I filosofi del passato invece insegnavano soprattutto
col dialogo (Socrate, Platone), la scrittura infatti non può sostituire l’oralità
dialettica, in quanto il Filosofo deve poter comunicare il suo messaggio direttamente
ai cuori e alle menti, non scrivendolo e
cristallizzandolo su rotoli di carta, bensì dinamicamente dialogando con uomini
liberi. La scrittura, da alcuni secoli fondamentale mezzo di diffusione
culturale, nonché utile strumento didattico, non aveva in passato le medesima
valenza ed importanza che ha oggi e, come sottolinea causticamente Ananda Coomaraswamy, non inquinava
ancora l’anima umana e la sua capacità, ancora intatta, d’anamnesi del Sacro.
La trasmissione orale, l’insegnamento come trasmissione spirituale necessitano di attenzione, di presenza, di sacrificio.
In noi, però, c’è un qualcosa che ostacola e
a cui ripugna la vera attenzione. Questo qualcosa è molto vicino al mistero del
male. Ecco perché ogni volta che si presta veramente attenzione si distrugge un
po’ di male in se stessi. Non solo l’amore di Dio ha per sostanza l’attenzione, della stessa sostanza è
fatto l’amore per il prossimo: uno sguardo attento, con il quale ci si svuota
completamente di sè per accogliere la
persona che si sta guardando così com’è, in tutta la sua verità. Di un simile
sguardo è capace solo colui che sa prestare attenzione.
L’Educatore
come Profeta:
rischiosa e provocatoria proposta, quella di Meluzzi, in questa epoca di falsi profeti,
ma decisamente necessaria in questa
nostra epoca confusa.
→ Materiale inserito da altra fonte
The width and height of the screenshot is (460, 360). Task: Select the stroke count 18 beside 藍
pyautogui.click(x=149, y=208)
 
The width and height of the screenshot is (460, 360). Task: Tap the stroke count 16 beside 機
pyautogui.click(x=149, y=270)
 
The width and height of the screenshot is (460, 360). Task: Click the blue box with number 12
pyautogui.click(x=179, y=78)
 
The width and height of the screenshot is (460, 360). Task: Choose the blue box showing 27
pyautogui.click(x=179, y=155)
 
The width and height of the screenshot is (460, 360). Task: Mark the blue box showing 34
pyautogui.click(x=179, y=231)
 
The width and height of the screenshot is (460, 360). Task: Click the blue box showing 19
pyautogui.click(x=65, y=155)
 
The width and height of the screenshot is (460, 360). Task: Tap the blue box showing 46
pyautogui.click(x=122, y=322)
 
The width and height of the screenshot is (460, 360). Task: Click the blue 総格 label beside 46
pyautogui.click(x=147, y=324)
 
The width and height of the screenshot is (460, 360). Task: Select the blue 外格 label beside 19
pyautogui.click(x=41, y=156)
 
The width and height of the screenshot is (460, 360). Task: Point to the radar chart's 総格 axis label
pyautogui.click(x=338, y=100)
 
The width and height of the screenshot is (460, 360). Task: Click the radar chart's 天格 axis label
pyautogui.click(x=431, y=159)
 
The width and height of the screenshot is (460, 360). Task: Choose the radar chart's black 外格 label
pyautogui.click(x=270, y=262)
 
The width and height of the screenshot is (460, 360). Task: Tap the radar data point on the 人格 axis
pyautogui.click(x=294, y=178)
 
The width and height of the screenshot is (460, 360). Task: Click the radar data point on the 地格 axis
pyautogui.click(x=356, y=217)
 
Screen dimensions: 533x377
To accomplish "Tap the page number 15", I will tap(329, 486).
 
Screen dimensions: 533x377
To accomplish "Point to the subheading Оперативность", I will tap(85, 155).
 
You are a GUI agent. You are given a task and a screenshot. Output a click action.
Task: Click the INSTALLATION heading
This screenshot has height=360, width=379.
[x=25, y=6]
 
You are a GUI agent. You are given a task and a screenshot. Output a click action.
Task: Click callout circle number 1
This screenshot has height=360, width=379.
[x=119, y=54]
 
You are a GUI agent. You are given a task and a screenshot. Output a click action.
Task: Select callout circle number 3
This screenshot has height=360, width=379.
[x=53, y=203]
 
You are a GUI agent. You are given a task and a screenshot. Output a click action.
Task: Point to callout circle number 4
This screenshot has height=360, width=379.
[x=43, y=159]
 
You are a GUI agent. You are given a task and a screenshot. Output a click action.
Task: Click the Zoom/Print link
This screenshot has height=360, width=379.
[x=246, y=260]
La maieutica non
basta, è necessaria anche una funzione profetica, e quindi di vocazione, di
missione, da parte dell’educatore.
Il
profeta è colui che testimonia a nome di Dio, non solo a parole ma anche con le
proprie opere: il profeta educatore è inevitabilmente un “santo”, quantomeno nella sua fermezza di affidarsi a Dio e a trasmettere
ai giovani tale fede
( l’esempio è nella kenosis del Dio che si fa uomo per ricordarci la nostra natura
divina).
Dinnanzi a famiglie che tendono sempre più a
delegare alla scuola l’educazione dei propri figli, ecco oggi l’enorme
l’importanza dell’educatore, ma è dalla famiglia che dovrebbe partire la semina
educativa. Nel capitolo ‘Quale famiglia’ è colta l’illusione
moderna del sistema egoistico, passionale e interessato di coppia che ha
sostituito quello tradizionale, disinteressato e progettuale di famiglia. La
presenza e la relazione coi propri figli è fondamentale per la loro maturazione
etica.
La persona dell’altro è mistero, e per
incontrarlo è necessaria umiltà, mitezza e fraternità . Il processo educativo
si coniuga quindi attraverso l’Amore (un amore che neanche Dio può imporre) nell’incontro con l’altro, che implica e
necessita l’avvicinamento all’Altro.